As a boy, Denari had a grand plan. He knew he’d be an architect, and he knew he’d leave his native Euless, Texas, for the East Coast. Those goals took shape as a master’s degree from the Harvard University Graduate School of Design, a job at James Stewart Polshek and Partners, and a teaching position at the Columbia University Graduate School of Architecture, Planning, and Preservation. (When he started at Columbia at age 28, he was barely older than his students.) He also knew, without ever having visited Los Angeles, that he’d eventually settle there. “For a landlocked kid, the California lifestyle seemed exotic and new,” he explains. He opened Neil M. Denari Architects in L.A. in 1988, the same year that he began teaching at SCI-Arc. From 1997 to 2002, he served as the school’s director. Life abroad enters the picture, too. After Harvard, Denari went to Paris to intern at Aérospatiale, now Airbus. The money he earned there financed an additional six-month stay to delve deeper into the work of Le Corbusier “as a reappraisal of my education,” he says. Tokyo came later, when a SCI-Arc exchange program grew into nine months teaching at the Shibaura Institute of Techology. He knew it was time to head back to L.A. when the Gulf War began.
Commissions from clients didn’t come immediately, so he created his own—not just theoretical exercises on paper but plans that could be engineered and built if the right developer came along. His first actual commission was the L.A. Eyeworks boutique, a renovation he describes as a “digital exploration of space that’s almost abstract.” Then came the big time. L.A. Eyeworks literally caught the eye of a founding partner of Endeavor, the powerhouse now known as William Morris Endeavor Entertainment. His name was Tom Strickler, and he contacted Denari about designing a new headquarters for the talent agency. “Putting the energy in the ceiling and walls, against a clean white background,” he says, captured the vitality of the agency and another one of its cofounders, Ari Emanuel. Strickler also taught Denari a fundamental lesson: “Don’t worry if anyone likes it or not.”

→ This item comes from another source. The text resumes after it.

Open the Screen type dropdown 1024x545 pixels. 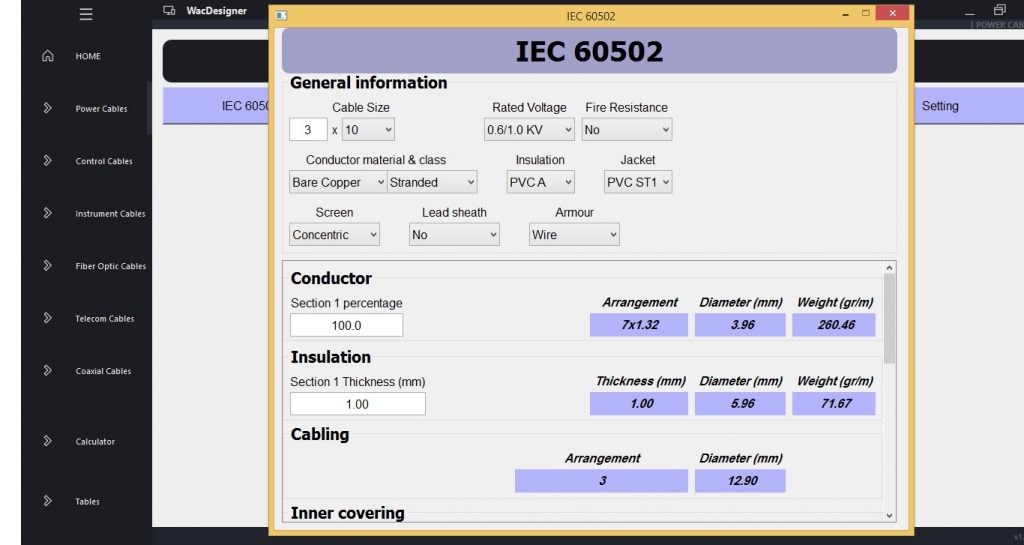[x=334, y=235]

Commissions multiplied, as did staff—from four to 15 including his wife, Christine, who manages the office. Five bank branches for Japan’s Mitsubishi UFJ Financial Group constituted a cross-cultural experiment. “Could we adapt an ambitious architectural vocabulary so that it could be embraced by a conservative institution such as a bank with a clientele at the upper echelons of both age and wealth?” he wondered. Apparently. The bank branches reported a 100 percent increase in business. His first ground-up building, sited adjacent to New York’s magnificent High Line park, is the condominium HL23. Within the confines of a tight site, he constructed a tour de force with a facade that combines non-spandrel curtain walls and folded steel ribbons. This is where it really all comes together for Denari. Not to mention that the project led to the opening of a Manhattan satellite office.
Still, he hasn’t abandoned his intellectual pursuits. He’s currently writing his third book, Speculations On, a 40-project monograph to be published in English and Mandarin. He’s teaching, too—at Harvard and the University of California, Los Angeles. His approach, he says, is less master-student than an attempt to engage in conversations about his obsessions. Yes, they’re visual. No, they’re not architectural, per se. A short list includes Robert Ryman’s glorious white paintings and Stanley Kubrick’s long, slow 2001: A Space Odyssey.